We discovered that portal hypertension, the extent of resection, ALT, total bilirubin, and platelet were all independent risk factors for PHLF using multivariable analysis. The independent factors identified in the preceding multivariable analysis were included in a nomogram prediction model for the occurrence of PHLF utilizing the R software’s rms package. The value is rounded to obtain the total score, which is then subtracted from the chance of developing PHLF, yielding the anticipated probability of occurrence of PHLF (Figure 1A).

Figure 1 In the training cohort, the nomogram models for predicting the overall risk of post-hepatectomy liver failure (A) and the risk of post-hepatectomy liver failure class B+C (B) was constructed by combining portal hypertension, resection extent, alanine transaminase, total bilirubin, and platelet risk variables.

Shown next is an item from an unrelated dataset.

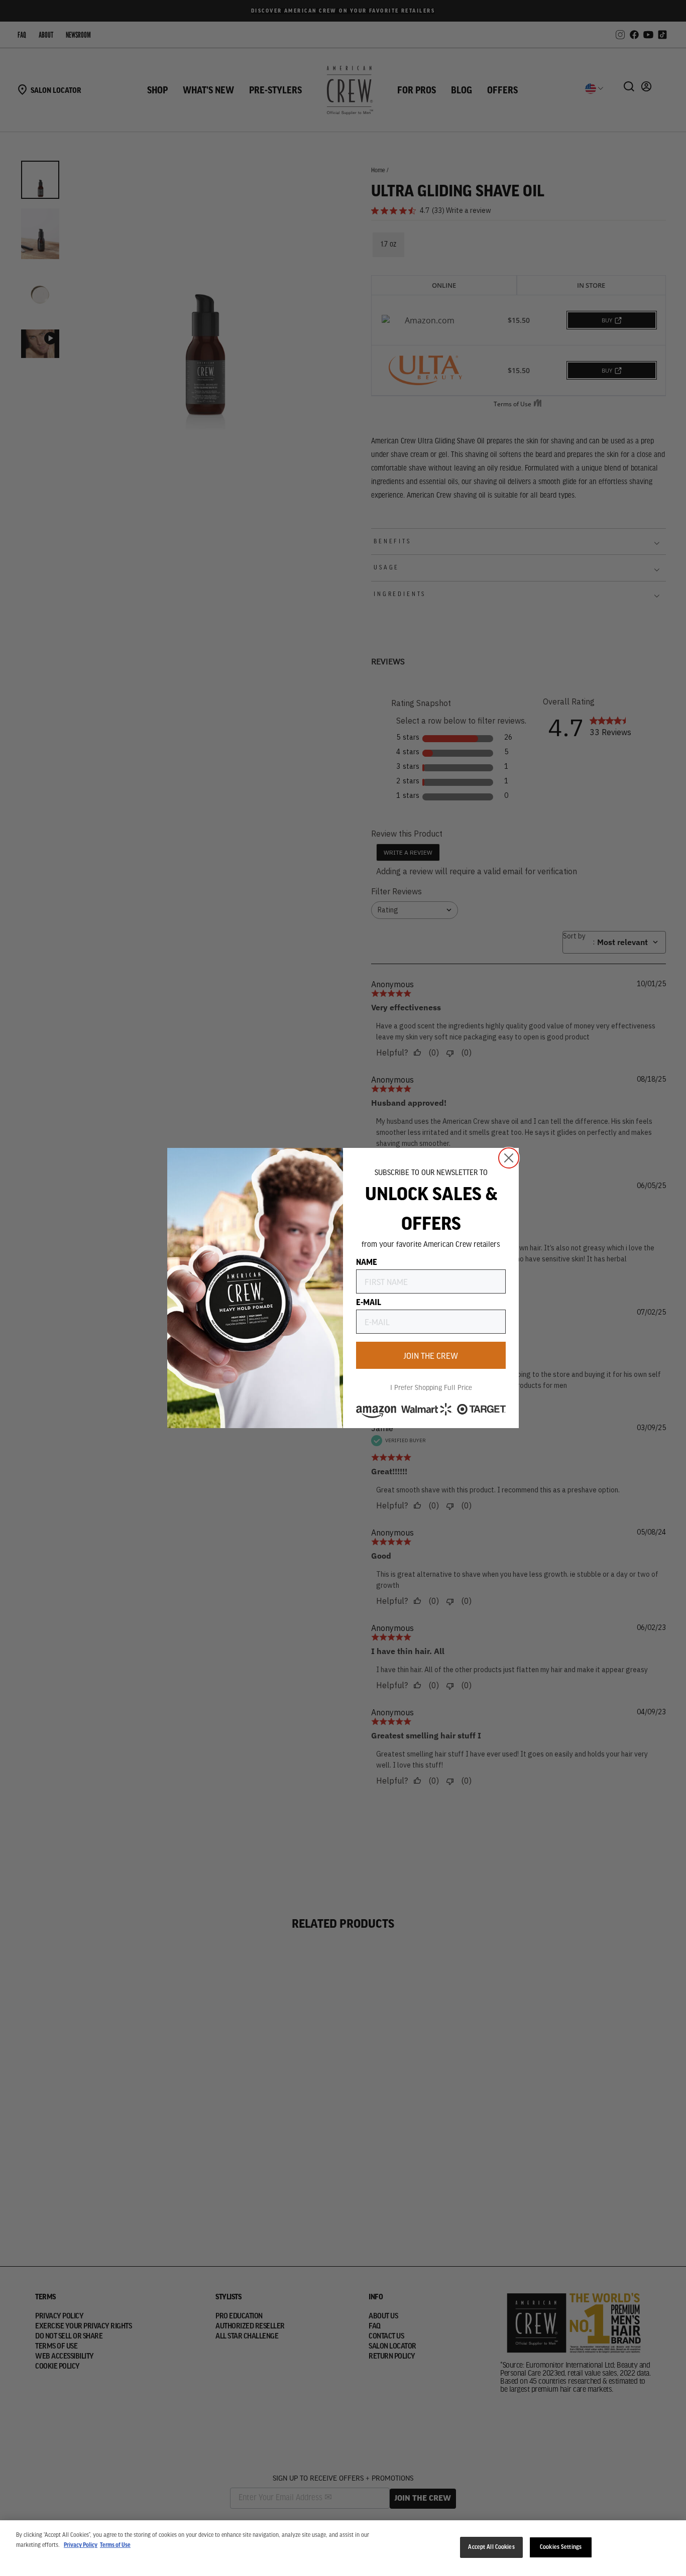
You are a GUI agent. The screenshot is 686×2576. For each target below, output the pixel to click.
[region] (343, 2548)
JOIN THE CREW (431, 1355)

The Nomogram is Highly Predictive of PHLF in the Training Group

In the training cohort, our nomogram demonstrated a higher predictive accuracy for PHLF compared to other models. Our nomogram’s C-index was 0.857 (95% CI, 0.789–0.925), significantly higher than the FIB-4 score C-index of 0.742 (95% CI, 0.646–0.838), the APRI score C-index of 0.748(95% CI, 0.658–0.838), the ALBI score C-index of 0.751 (95% CI, 0.669–0.832), and the MELD score C-index of 0.681 (95% CI, 0.586–0.776) (Figure 2A). Simultaneously, the calibration curves for PHLF prediction demonstrated a high degree of agreement between the nomogram and observed values. Our nomogram-based prediction model accurately predicts the occurrence of PHLF in the training cohort (Figure 3A).

Figure 2 By (A) training cohort and (B) validation cohort, we compared the Model’s prediction accuracy for post-hepatectomy liver failure to that of conventional models (FIB-4 score, APRI, Child-Pugh class, MELD score, and ALBI score).

Abbreviations: FIB-4, Fibrosis 4; APRI, AST-to-platelet ratio index; MELD, Model For End-Stage Liver Disease; ALBI, Albumin-bilirubin.

Figure 3 Calibration curves for the purpose of developing a nomogram for predicting the overall risk of post-hepatectomy liver failure in (A) training cohort and (B) validation cohort. The dashed line depicts the ideal curve that would exist if the expected result and the actual circumstance were identical. If the anticipated occurrence rate of the calibration curve is closer to the dashed line than the measured occurrence rate, the model’s prediction ability is more accurate. The x-axis depicts the expected incidence of post-hepatectomy liver failure for this nomogram, whereas the y-axis depicts the actual incidence of PHLF.

The Nomogram is Highly Predictive of PHLF in the Validation Group

The nomogram also demonstrated superior accuracy for PHLF prediction in the Validation cohort, with a C-index of 0.753 (95% CI, 0.696–0.809), higher than the FIB-4 score C-index of 0.721 (95% CI, 0.663–0.78), the APRI score C-index of 0.713 (95% CI, 0.653–0.772), the ALBI score C-index of 0.661 (95% CI, 0.597–0.725), MELD score C-index of 0.555 (95% CI, 0.487–0.623), CTP score C-index of 0.526 (95% CI, 0.496–0.556) (Figure 2B). Meanwhile, the calibration curves for PHLF prediction demonstrated a high degree of agreement between the nomogram and observed values. It demonstrates that the nomogram-based prediction model accurately predicts the occurrence of PHLF in the training cohort (Figure 3B).

DCA Curve Comparison of Nomogram and Conventional Models for PHLF Prediction Accuracy

The DCA curves indicated that, for most cohorts, the nomogram of PHLF prediction added more value than the FIB4 score, APRI score, ALBI score, MELD score, or CTP score (Figure 4A). We can draw the same conclusion from the validation cohort. DCA of the validation cohort demonstrated that this nomogram was also more reliable than conventional models (Figure 4B). The above results indicated that our nomogram outperforms existing models.

Figure 4 In (A) training cohort and (B) validation cohort, decision curve analysis were performed on the nomogram and conventional models for post-hepatectomy liver failure.

Constructing a Nomogram Prediction Model for the Incidence of PHLF B+C

Considering that PHLF B+C group require clinical interventions, rather than PHLF grade A or non-PHLF group, we divided the entire cohort into PHLF B+C and non-PHLF B+C groups. A new nomogram model for predicting PHLF B+C was constructed based on the existing independent risk factors (Figure 1B).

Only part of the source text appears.